以上の二つの取り組みはある程度僕の中では知見があったので、再確認に終わった一面があります。
民間企業、味の素のアフリカにおける事業事例というのは、好奇心を大変くすぐるものでした。
まず、事業の戦略として、アフリカの人々を「消費者」と設定しているところが強みだと思いました。消費者つまり、お客様の欲求に答えるという全面的な姿勢が出ています。Affordable(誰でも気軽に買える)、Available(どこでも買える)の実現に終始徹底しています。アフリカでの取り組みは、現地密着、小売店で現金で製品(現物)を直接販売するシステムを構築している例を紹介していました。ブラジルでの取り組みでは、地域にあった発酵原料の選択をし、資源循環型のアミノ酸生産をおこなっているバイオサイクルの取り組みの紹介がありました。農学の技術を高度に現場で応用している例であると思いました。流石と感心しましたが、個人的には大企業だからこそできる圧巻の技だなというイメージもつきまといました。

詳しくは味の素CSR部ホームページへ
http://www.ajinomoto.co.jp/activity/csr/global/

この味の素のアフリカでのとりくみですが、ノウハウ、とても健全だと思いました。実際農村に住みこみながらフィールドワークをしていると、上記の2点が満たされて、かつ欲しいと本当に思うものは、お金がある時消費者の農民は買います。それをまた生活の場に上手に役立てている場面も観察します。企業というのは、お互いがメリットを得られ、即効的かつ持続的さらには面的に普及していくサイクルをうみだす仕組みを有しているなと思いました。

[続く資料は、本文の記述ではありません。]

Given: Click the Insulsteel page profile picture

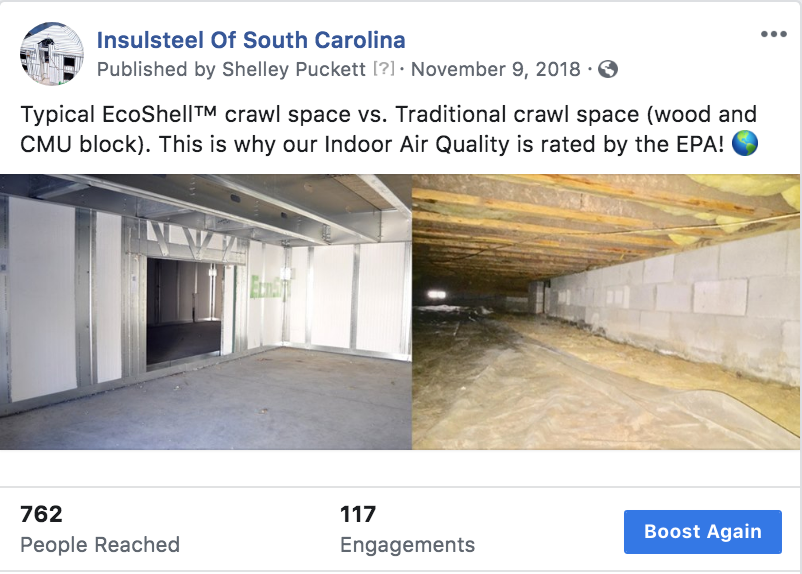Looking at the screenshot, I should tap(52, 54).
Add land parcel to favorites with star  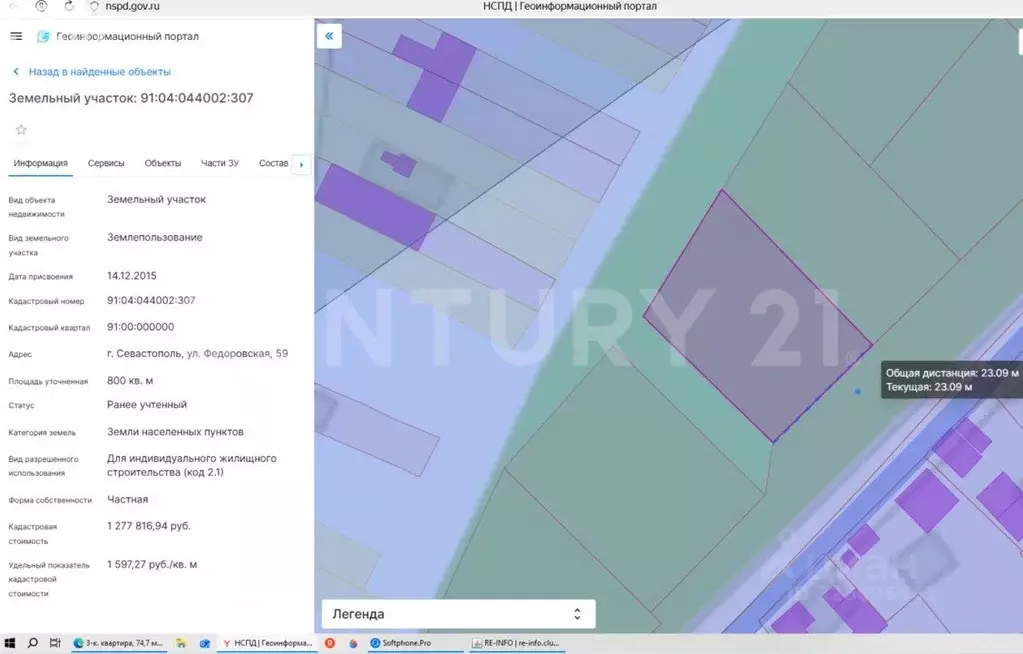(x=21, y=130)
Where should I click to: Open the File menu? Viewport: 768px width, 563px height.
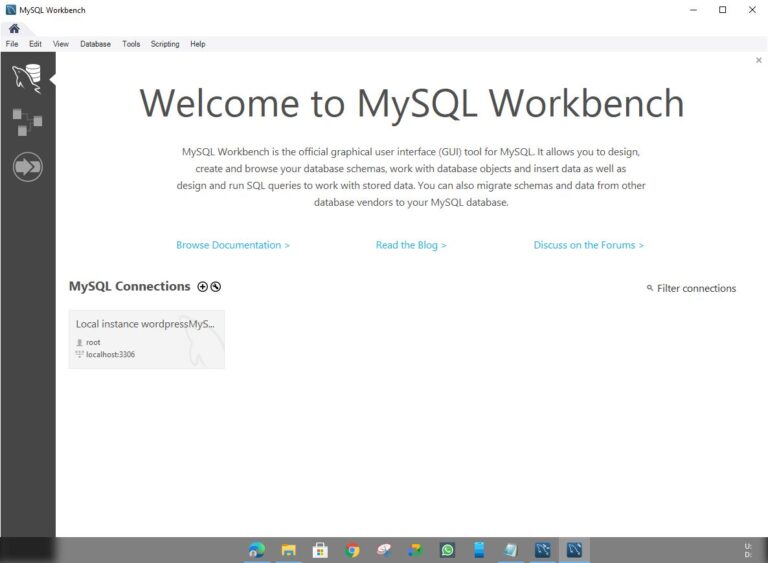[x=12, y=44]
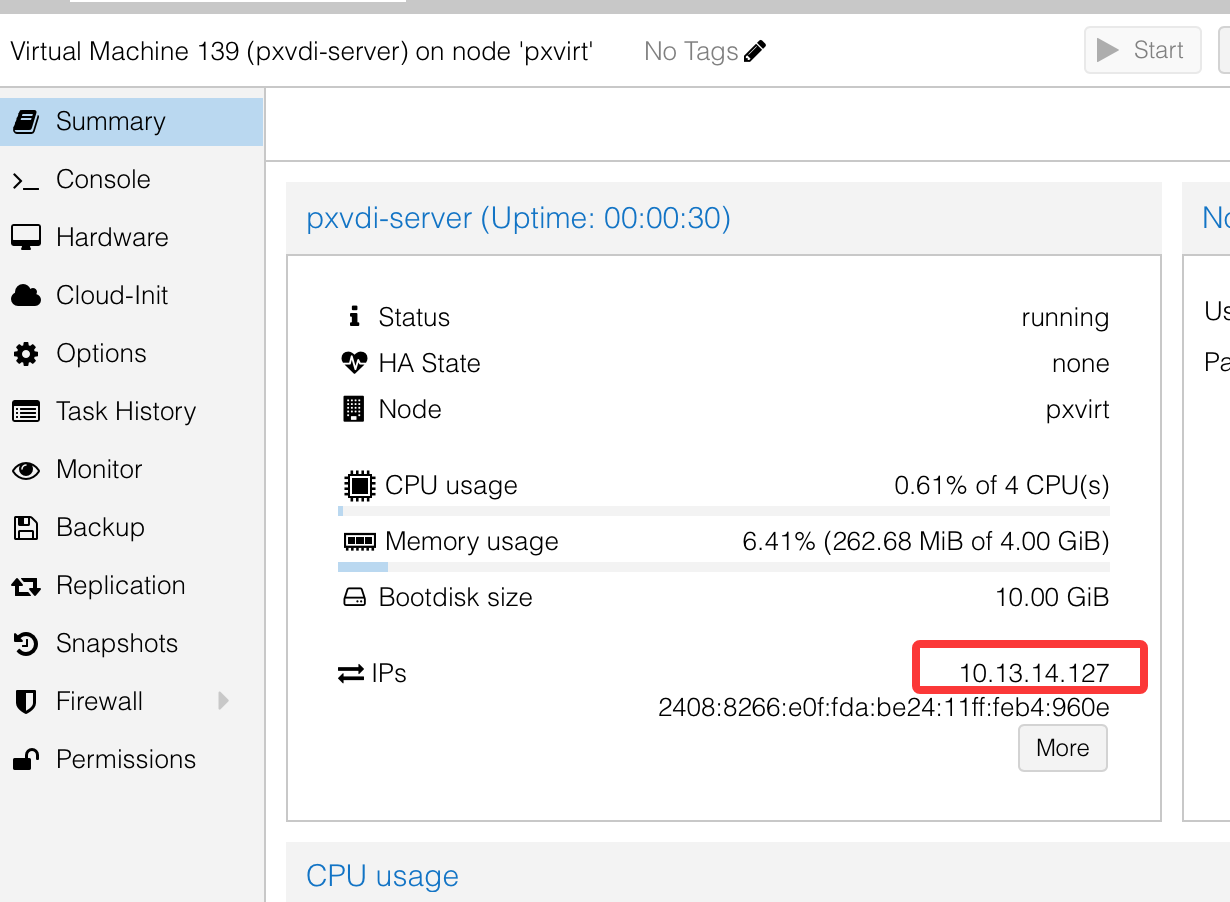This screenshot has width=1230, height=902.
Task: Click the CPU usage progress bar
Action: click(724, 511)
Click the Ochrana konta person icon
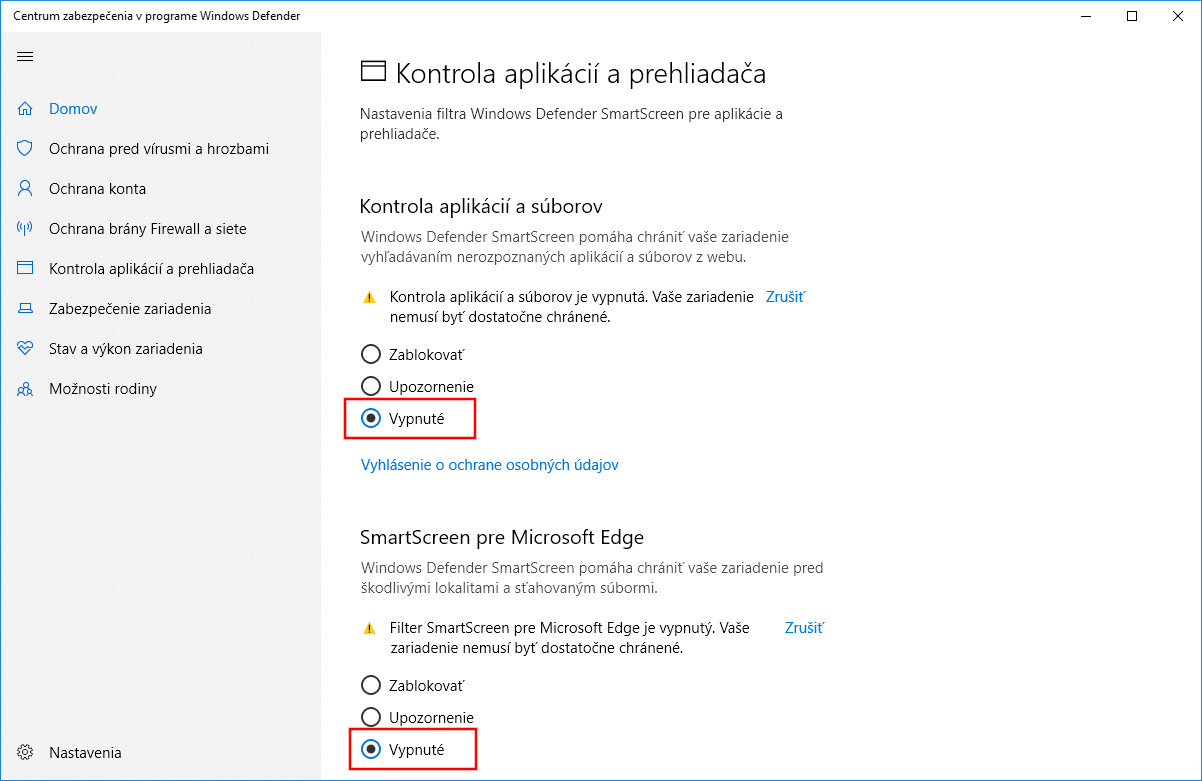Screen dimensions: 1202x781 tap(25, 189)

終盤の討論では、それぞれのセクターには強みがあるが、それぞれが独立してやっているのがもったいないという指摘がありました。互いのセクターが有機的につながることによって、お互いの持っている強みが最大化される可能性はあるのではないかという指摘もありました。この意見には僕もすごく同感です。どのセクターも、その軸をもちつつも、接点である「のりしろ」をもつことが重要なのではないかと思いました。のりしろがないとそれだけで完結してしまい、大きく展開されていきませんしね。
最後は古いパラダイムは終わりで、マルチパートナーシップの時代なので、このシンポジウムがきっかけで連携が生まれればよいと思いますというくくりかたが印象的でした。今後ともこういった共有できる場を定期的につくることが重要であるとも感じました。

以上報告であり、ここからが私的なコメントです。アフリカ地域研究を専攻する学生としてのぼやきと夢が大きく含まれています。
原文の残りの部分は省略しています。